I find that the amount of time that I spend answering emails continues to grow, and has continued to grow since the introduction of that platform in 1972. Thanks Ray Tomlinson. I’ll email you my personal thanks. And if I find where you live… Heck, before starting to writing this article I spent the previous hour reading, answering and forwarding work emails.
Who hasn’t felt the satisfaction of emptying their inbox by rifling through and responding (REPLY ALL!) or forwarding emails and then deleting them from your inbox. Or felt the stress of opening email and seeing 200 new ones.
Emailing is not productivity.
I sometimes wish that sending and replying to emails was accompanied by physically poking the recipient (or sender) in the eye. In this way, you (or they) would be keenly aware of the pain you (or they) were inflicting by simply flinging emails out to others. And answering emails rarely is an end to a workflow. Emails beget emails beget emails beget… (Proverbs: 110: 1-16)
Emails are used as replacements for meetings, and too many meetings is something I ranted about in the previous article. And emails have come to replace phone or face-to-face conversations. I’ve experienced my next door cubicle neighbor sending me an email that could have been solved with a five-minute visit. Things are in a sad state of affairs.
So I mulled and mulled and tried to come up with some ways to avert email overload.

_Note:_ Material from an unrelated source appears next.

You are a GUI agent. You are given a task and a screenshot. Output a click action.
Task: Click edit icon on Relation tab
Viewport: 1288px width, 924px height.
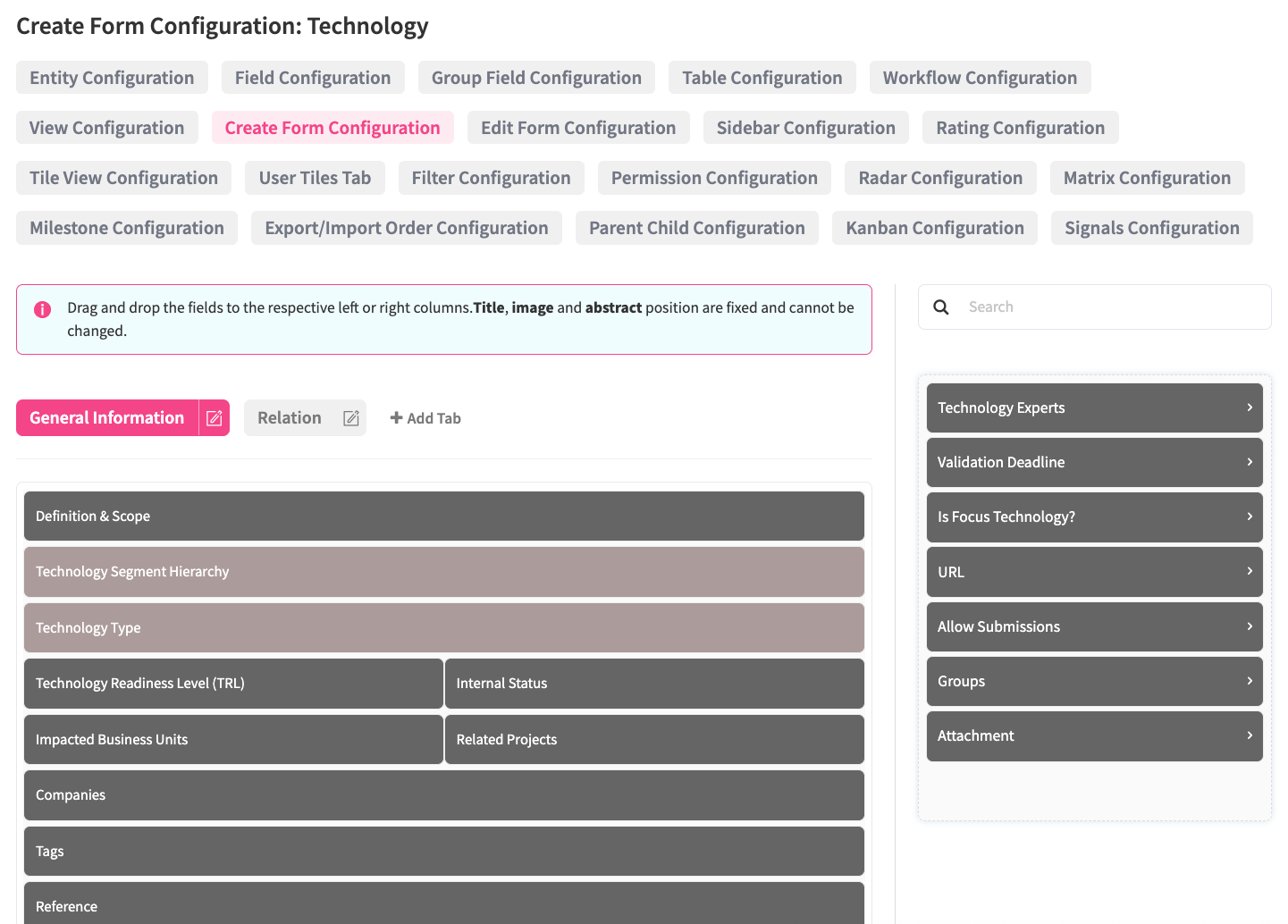click(351, 418)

I recalled once where I inadvertently deleted all my emails from my inbox and you know what? Nothing bad happened. The people who needed something from me simply re-emailed or (or, [gasp!] called me).
Things I Have Tried
To help, here are some actions we took related to email overload that me and my team has tried over the years to varied success:
- We tried “no email” mornings where the management team agreed that between 8:30am and 11:30am, we were not going to send each other emails.
- We introduced a mechanism with subject line pre-fixes that provided information on the content of that email without you having to open it. For example:
- “AR” means “Action is Required of you”
- “PF” means “Print and File”
- “NRN” means “No response necessary”
- “FYI” means, well, “NRN”, but “NRN” was a strong suggestion NOT to respond
- We had an email etiquette class to remind people how and when to write emails.
All of these provided a modicum of relief, but because we could not control what others did related to email we were still inundated.
So to wrap up this short article, here are some suggestions and guidelines that I think you ought to strongly consider:
- Peel off people from emails that are not key or are not expected to provide input. There have been countless times in endless email “chains” where I’m CC’d and dragged along in the wake of the conversation. Some parts of the conversation are just “yep” or one sentence that continues to pull me along like a minnow in a paper eddy. Just drop people off, especially executives from the To: and CC:.
- If you’re CC’d – avoid the temptation to respond. Technically, as a cc:’d recipient, the intent should be to advise you rather than gather your feedback.
- Keep your emails very short. No more than one paragraph. Writing long emails simply forces people to speed read and skip potentially vital content. Tighten and re-tighten the language. Less is more, more or less.
- Do not send inflammatory emails. Emails, like regrets are forever. And you don’t want to leave evidence of your unstable personality for all to read at some future performance review session.
- As a corollary to the previous item, if you do find the need to send a strong email, don’t send it and instead save it for an hour (or a day if possible). Read it again at that time and you may find that a) things have changed and thus there is no need for your email, b) things have changed for the better and your email now seems silly, c) you really should not have sent that email at all, d) you don’t really care about the topic as much as you really thought at the time. Ambivalence is a strong and often rewarding emotion.
- Immediately un-subscribe from junk emails. Hit the “Junk” and then the “Block” buttons on your toolbar on spam emails.
- Setup rules by recipient to move emails from less important people (or informational emails) to a separate folder — that you probably then will never visit. Then setup rules that periodically empty out these folders.
- Before sending any email, pick up the phone and call the person. You may get your answer right away. [Note: the worst is when someone emails you and then picks up the phone to discuss the email they just sent you. “Justifiable homicide” comes to mind.]
- Proofread your emails. So many times I have received emails that appeared to be written by someone who didn’t understand verb tense, punctuation, correct forms of possessiveness, oh, the English language, etc.
What have you done to help assuage the tidal wave of emails? Email me and let me know: firstname.lastname@example.org.
Update 7/20 –
- The inclusion of the email addres at the end was an attempt at irony. My thanks to the readers who said “hey, you know that you included your email address, right?” Yes, I do.
- Another annoying thing was suggested by a reader. Let’s call him Peter. That would be:
Having a long email chain forwarded to you simply with “FYI”, forcing you to read the entire chain – and then finding out you were already on the TO: or CC: anyway! Ugh!!